DIRECTIONS FOR THIS TASK:
From the entries below, copy every line where the string "agent" appears.

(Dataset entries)
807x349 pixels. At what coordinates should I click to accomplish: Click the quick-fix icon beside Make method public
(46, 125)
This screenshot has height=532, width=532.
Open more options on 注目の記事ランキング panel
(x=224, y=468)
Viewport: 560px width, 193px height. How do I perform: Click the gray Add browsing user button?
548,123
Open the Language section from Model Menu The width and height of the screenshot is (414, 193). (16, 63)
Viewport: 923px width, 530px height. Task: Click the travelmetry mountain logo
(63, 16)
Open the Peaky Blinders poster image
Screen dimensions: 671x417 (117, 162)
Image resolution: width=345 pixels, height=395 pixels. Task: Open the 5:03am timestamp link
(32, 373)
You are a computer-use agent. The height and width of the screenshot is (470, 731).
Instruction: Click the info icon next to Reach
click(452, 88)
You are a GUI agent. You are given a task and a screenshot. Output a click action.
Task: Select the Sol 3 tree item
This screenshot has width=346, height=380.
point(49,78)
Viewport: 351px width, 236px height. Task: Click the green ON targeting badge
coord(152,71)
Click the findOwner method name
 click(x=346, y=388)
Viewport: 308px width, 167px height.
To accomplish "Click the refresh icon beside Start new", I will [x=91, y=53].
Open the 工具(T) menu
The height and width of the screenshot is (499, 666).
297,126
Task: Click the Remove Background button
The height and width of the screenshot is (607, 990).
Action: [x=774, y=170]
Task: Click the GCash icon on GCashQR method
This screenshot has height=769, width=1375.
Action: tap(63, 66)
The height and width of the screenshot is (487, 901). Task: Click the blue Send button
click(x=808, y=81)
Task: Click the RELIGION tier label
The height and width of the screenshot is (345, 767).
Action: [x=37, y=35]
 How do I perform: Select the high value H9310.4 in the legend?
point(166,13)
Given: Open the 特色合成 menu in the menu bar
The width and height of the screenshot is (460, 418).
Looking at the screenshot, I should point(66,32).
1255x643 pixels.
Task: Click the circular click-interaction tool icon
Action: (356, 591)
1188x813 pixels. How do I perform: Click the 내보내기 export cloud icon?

ANSWER FOR THE TASK:
You are a computer-use agent. The height and width of the screenshot is (470, 731).
You are a GUI agent. You are given a task and a screenshot. Output a click action.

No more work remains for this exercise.